The research, published in the prestigious journal Lancet Planetary Health, is titled “The global and regional costs of healthy and sustainable dietary patterns: a modeling study”. It was conducted by Oxford’s researchers Marco Springmann, Michael A Clark, Prof Mike Rayner, Peter Scarborough, and Prof Patrick Webb
The authors used data from the World Bank, and data on over 460 products from markets around the world, to calculate the average cost of different food groups — such as rice, fruits and vegetables, legumes and fish — per country. They also used data from the Food and Agriculture Organization of the United Nations to calculate what would be in a typical vegan, vegetarian, flexitarian, and pescatarian diet.
They estimated that the typical western diet costs about US$50 per week per person, while flexitarian diets cost around $42 per person per week, vegetarian diets as low as $34, and vegan diets as low as $33. Switching to a more plant-based diet could save almost $900 per person every year.
Leading author Marco Springmann said: “The important thing to keep in mind here is that the data we used refers to the costs of basic ingredients – such as fruits, vegetables, legumes and so on. We didn’t include ready-made meals, takeaways, or highly processed foods such as plant-based burgers. That means, if you want to realize these savings, go for minimally processed foods and try out some new recipes. That’s not only better for your wallet, but will in most cases also healthier and more sustainable than diets based on highly processed foods.”

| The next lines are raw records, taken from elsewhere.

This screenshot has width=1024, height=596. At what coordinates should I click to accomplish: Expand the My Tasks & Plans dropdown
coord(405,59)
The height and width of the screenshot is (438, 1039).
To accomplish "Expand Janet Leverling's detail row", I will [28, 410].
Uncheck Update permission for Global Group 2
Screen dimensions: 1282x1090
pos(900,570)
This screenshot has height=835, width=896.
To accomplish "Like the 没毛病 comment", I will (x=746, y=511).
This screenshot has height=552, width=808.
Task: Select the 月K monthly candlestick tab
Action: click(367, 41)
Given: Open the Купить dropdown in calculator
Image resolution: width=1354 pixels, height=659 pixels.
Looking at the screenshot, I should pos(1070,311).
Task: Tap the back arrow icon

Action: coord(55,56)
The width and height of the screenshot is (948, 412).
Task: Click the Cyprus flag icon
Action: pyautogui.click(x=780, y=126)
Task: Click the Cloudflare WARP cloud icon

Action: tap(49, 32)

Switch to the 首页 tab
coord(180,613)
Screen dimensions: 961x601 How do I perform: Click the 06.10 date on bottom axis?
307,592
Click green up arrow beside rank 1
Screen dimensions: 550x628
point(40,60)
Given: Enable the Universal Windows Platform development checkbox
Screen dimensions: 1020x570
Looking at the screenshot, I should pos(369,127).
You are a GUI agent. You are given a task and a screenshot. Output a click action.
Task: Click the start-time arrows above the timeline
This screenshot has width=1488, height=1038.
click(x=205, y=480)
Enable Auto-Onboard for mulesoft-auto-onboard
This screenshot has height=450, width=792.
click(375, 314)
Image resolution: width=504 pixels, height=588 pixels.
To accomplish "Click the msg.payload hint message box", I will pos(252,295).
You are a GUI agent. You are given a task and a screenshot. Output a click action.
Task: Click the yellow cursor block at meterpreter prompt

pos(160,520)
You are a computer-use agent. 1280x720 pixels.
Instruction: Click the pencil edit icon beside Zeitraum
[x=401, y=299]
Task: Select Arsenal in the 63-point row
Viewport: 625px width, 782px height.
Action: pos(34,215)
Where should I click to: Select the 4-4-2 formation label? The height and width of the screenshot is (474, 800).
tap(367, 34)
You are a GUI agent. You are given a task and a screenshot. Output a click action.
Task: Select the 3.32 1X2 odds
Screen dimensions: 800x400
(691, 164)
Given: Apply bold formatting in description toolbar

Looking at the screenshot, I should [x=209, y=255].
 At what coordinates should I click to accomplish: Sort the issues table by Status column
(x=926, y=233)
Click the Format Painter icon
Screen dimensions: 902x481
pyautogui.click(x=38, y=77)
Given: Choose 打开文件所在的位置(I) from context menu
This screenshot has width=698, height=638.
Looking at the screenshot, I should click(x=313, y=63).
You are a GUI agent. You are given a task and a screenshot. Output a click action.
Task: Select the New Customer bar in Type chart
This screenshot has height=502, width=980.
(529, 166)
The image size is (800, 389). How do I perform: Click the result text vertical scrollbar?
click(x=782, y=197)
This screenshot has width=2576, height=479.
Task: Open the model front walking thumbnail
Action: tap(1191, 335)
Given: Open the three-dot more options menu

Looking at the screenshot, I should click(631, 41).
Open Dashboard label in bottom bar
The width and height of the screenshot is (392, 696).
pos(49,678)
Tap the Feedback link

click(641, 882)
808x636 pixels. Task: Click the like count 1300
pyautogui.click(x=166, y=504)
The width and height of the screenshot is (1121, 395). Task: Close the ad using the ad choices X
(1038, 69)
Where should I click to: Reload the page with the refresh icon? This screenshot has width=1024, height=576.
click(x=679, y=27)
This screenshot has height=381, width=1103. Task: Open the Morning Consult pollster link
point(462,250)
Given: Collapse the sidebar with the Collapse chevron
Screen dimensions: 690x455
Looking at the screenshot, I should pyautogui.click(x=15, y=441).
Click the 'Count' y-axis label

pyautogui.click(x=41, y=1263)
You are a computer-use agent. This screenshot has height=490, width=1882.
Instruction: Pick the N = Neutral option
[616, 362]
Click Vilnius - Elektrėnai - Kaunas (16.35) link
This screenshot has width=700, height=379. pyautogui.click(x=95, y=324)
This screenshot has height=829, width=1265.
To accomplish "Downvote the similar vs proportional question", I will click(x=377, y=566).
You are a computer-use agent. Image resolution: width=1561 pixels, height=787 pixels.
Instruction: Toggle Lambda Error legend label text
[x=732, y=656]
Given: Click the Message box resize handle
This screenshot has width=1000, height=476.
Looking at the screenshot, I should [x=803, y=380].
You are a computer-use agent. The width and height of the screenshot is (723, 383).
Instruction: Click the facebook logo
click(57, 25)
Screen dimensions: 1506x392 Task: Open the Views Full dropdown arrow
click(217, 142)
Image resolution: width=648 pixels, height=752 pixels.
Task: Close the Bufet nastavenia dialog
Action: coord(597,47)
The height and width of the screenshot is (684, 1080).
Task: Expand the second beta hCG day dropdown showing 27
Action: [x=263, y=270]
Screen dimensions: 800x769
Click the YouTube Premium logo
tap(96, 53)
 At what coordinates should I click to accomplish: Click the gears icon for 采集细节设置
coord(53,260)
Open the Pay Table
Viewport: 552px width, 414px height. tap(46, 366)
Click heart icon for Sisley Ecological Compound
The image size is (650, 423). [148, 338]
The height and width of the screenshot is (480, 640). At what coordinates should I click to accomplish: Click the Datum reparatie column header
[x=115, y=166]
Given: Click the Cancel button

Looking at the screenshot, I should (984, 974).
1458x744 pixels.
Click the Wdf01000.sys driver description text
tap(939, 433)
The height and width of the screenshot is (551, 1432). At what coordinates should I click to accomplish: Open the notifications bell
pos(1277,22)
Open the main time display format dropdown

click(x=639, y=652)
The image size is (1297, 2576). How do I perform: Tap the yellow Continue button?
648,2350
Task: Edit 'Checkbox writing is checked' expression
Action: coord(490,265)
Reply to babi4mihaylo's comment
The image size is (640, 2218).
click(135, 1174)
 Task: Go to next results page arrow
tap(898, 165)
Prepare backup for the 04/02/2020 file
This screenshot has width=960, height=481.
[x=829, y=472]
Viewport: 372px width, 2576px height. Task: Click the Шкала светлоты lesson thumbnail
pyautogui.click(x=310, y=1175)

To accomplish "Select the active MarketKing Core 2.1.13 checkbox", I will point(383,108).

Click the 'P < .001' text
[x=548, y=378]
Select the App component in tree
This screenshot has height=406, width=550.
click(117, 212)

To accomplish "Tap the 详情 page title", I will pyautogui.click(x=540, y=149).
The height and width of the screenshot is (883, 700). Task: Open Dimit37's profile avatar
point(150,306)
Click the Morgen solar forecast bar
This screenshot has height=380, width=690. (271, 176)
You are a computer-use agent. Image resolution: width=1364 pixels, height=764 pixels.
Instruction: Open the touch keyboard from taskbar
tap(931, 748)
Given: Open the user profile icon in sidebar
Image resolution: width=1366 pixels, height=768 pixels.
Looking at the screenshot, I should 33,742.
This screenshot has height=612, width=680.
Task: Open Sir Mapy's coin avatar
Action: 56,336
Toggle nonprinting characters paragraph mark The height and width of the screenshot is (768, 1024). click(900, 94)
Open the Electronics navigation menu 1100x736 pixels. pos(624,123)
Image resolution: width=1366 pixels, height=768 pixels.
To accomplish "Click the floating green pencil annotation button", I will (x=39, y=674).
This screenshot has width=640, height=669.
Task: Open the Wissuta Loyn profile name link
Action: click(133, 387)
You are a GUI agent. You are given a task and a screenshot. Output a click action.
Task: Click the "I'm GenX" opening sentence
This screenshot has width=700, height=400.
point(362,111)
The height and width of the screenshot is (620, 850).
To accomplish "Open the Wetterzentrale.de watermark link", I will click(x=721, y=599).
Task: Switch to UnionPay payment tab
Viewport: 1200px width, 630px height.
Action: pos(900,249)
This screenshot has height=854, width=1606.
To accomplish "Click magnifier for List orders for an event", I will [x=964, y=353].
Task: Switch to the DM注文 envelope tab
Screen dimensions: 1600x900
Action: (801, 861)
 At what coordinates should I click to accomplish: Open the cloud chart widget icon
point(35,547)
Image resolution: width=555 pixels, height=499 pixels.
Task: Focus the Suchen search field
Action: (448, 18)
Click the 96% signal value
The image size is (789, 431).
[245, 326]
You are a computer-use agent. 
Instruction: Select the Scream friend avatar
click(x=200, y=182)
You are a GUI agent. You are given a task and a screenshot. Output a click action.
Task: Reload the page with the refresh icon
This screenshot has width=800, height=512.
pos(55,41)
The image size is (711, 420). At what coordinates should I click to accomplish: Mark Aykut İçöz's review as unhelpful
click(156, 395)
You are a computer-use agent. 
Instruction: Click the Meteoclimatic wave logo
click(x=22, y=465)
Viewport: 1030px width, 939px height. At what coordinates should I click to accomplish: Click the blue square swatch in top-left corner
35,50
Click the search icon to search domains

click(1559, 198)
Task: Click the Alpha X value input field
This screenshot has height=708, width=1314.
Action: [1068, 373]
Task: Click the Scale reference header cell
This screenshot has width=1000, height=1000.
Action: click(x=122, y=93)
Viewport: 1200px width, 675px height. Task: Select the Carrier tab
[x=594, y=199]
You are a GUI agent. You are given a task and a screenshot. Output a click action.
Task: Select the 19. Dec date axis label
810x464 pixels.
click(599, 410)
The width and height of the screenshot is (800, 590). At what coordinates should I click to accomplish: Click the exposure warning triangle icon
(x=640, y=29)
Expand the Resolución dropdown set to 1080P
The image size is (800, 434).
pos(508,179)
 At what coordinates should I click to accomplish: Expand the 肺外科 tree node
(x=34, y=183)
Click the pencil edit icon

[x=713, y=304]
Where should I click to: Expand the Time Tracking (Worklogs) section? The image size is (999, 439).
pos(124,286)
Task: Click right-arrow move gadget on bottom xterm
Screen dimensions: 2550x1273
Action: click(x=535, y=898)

The study also looked at how we could bring down the cost of healthy food in low-income countries. They found that when economic development in poor regions was paired with efforts to reduce food waste and the introduction of health and climate-friendly food pricing, cheap sustainable diets could be achieved in these countries within a decade. We will need this if we are to stop climate change. Now that we have eliminated the classical vegan sceptic myth, there should be even fewer excuses not to become vegan when living in developed countries. We already knew that a natural wholemeal unprocessed vegan diet not only is healthier, but also has a lower Carbon Footprint, and a lower Blood Footprint. Now we know that is cheaper too.